Task to carry out: Pull out every line of the entries below that contains the string "legend" and copy each one in full. Match case exactly.

Data records:
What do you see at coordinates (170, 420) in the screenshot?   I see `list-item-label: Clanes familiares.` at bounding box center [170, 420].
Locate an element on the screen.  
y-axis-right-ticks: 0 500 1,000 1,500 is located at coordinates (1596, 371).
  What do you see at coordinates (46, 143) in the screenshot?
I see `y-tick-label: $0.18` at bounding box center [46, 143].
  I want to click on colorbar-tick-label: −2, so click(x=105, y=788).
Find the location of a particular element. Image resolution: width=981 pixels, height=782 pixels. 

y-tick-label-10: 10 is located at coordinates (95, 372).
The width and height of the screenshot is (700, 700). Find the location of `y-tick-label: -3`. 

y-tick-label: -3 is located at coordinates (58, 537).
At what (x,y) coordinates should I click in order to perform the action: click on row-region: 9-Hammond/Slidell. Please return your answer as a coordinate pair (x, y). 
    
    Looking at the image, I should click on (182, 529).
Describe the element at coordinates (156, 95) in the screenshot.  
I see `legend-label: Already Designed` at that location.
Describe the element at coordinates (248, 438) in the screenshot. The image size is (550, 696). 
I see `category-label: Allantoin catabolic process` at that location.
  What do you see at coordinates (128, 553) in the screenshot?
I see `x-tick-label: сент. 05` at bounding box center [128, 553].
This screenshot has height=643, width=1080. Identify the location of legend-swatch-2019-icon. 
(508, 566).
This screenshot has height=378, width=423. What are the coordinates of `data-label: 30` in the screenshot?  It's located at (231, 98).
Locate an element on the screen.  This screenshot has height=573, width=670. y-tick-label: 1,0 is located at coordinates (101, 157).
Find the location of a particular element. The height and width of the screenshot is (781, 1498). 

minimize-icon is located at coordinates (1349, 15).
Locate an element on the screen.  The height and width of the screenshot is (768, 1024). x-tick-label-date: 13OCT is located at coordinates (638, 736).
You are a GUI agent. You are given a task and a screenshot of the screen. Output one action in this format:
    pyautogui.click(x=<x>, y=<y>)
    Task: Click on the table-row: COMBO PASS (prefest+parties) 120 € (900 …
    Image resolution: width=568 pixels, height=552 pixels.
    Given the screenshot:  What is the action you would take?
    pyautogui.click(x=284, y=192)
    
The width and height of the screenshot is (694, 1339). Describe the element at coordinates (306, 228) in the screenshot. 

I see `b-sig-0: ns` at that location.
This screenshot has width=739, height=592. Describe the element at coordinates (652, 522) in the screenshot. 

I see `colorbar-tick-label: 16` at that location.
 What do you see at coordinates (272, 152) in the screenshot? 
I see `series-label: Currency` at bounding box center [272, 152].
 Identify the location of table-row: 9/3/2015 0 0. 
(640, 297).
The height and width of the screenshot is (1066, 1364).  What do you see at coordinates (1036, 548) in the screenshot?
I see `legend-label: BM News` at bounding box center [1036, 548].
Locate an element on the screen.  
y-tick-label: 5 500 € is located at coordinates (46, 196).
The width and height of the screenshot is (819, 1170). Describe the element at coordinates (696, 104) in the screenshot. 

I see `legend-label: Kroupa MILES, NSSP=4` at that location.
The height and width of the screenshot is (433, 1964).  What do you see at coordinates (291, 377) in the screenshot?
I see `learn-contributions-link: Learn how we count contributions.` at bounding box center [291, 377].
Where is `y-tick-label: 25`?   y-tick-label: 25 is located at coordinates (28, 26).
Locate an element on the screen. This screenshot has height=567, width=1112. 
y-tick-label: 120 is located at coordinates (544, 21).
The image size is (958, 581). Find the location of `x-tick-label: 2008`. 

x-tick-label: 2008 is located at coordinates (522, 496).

Final answer:
I see `legend-label: Already Designed` at that location.
This screenshot has height=643, width=1080. Identify the location of legend-swatch-2019-icon. 
I see `legend-label: BM News` at bounding box center [1036, 548].
I see `legend-label: Kroupa MILES, NSSP=4` at that location.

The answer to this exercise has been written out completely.